M. Henri Day wrote:While asking around, Vanda, could you also inquire about how that «-sen» in the query you mention above is written ? I suspect the query to be «男人 ?女人 ?» (in pinyin, «nanren ? nüren ?», but don't remember Taiwanese pronouncing «人» as «sen» during my brief visit to the island more than two decades ago.
Henri


Ah, that's my fault, Taiwanese pronunciation. It's not 'ren' meaning person and if I knew how to type characters on a computer I'd show you which character it is. Unfortunately I'm completely stupid when it comes to the www.technology. I learned the Taiwanese phonetic alphabet bupumufu so my pinyin is rubbish too. On the mainland I believe it's pronounced 'sheng' and I think it's the same as the second character in the word for student (not even attempting pinyin for that). As you probably remember the Taiwanese have a habit of turning the Beijing 'sh' and 'er' into 's' and 'n' and have a slangy way of talking. I went to Beijing and people laughed at me for speaking like a Taiwanese.
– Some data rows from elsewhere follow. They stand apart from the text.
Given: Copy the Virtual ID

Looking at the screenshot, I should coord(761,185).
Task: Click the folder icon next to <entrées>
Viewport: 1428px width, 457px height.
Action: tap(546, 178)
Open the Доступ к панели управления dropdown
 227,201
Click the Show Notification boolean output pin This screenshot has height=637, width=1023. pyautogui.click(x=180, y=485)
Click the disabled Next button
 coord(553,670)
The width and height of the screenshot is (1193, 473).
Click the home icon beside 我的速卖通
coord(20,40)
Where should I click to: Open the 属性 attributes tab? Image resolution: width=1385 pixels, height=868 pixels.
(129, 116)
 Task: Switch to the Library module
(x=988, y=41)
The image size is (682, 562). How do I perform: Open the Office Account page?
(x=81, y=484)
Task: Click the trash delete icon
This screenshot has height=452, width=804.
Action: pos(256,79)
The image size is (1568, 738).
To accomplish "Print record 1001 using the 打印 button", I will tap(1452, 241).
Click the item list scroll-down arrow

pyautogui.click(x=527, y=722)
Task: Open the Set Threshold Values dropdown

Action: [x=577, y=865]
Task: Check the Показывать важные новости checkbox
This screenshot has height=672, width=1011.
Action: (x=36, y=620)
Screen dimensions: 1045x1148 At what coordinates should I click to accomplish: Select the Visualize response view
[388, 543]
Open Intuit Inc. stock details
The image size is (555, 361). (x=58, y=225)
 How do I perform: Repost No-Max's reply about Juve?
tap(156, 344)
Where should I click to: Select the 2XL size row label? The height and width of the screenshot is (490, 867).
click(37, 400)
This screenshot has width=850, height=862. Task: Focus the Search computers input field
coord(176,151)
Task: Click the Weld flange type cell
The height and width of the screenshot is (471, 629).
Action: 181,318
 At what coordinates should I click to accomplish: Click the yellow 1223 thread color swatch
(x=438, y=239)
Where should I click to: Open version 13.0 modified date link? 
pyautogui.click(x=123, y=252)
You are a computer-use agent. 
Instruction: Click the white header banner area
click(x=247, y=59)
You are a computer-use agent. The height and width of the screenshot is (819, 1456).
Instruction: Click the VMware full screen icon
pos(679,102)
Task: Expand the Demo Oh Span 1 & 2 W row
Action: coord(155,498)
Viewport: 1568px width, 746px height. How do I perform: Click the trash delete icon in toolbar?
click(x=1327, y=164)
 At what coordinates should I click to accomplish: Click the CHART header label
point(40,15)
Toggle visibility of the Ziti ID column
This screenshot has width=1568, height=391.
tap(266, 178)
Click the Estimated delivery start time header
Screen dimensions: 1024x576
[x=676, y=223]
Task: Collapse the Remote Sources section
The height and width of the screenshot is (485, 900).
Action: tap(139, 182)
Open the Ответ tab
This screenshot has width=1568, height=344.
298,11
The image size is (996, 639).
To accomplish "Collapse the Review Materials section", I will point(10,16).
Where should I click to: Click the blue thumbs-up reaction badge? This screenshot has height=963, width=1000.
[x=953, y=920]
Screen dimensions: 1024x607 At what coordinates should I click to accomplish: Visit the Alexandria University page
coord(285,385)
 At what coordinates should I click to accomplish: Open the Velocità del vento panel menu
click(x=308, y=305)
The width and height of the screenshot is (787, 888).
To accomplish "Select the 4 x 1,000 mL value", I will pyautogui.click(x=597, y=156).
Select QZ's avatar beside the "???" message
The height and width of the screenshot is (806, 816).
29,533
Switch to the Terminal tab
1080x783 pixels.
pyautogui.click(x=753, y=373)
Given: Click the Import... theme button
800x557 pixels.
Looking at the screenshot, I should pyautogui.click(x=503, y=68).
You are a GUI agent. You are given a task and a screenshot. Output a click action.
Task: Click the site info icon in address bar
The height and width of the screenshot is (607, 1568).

Stargzer - Funny you should bring up Arabic. My friends are all from the Gulf countries at the moment and this language is my latest fad. When we talk they translate their thoughts directly from the Arabic into English and it never ceases to surprise me the way they come at things; often poetic and sometimes, for me, downright bizarre.

Here's an example I've come across in Hindi of a word reflecting a whole perspective on reality. Kal here in India can mean either today or tomorrow. It seems bizarre since these two notions are diametrically opposed. In effect the context will let you know whether it's the past or the future being talked about but at first it seems bizarre to allow such ambiguity. When you take into account the Indian understanding of time however, the word begins to make more sense. Time is cyclical and endless and we are trapped forever in the 'Eternal Now', stuck, if you like, inextricably between yesterday and tomorrow. Kal is either side of now. No wonder then, kal is also the word for 'time' itself.

The word becomes even more interesting when you learn it also means 'death'. I've had it explained to me that Indian people aren't time-conscious (evident when you have to wait for hours for the bus) because they aren't death-conscious either. In the West we have death shoved away in some inaccessible point in the future and time is ominously ticking towards it. Over here it's accepted into the everyday as the definition of life itself, it moves with every moment and nobody has any fear of it. Time is death and death is time. It's a deep understanding.

All in a word. Really it's fascinating.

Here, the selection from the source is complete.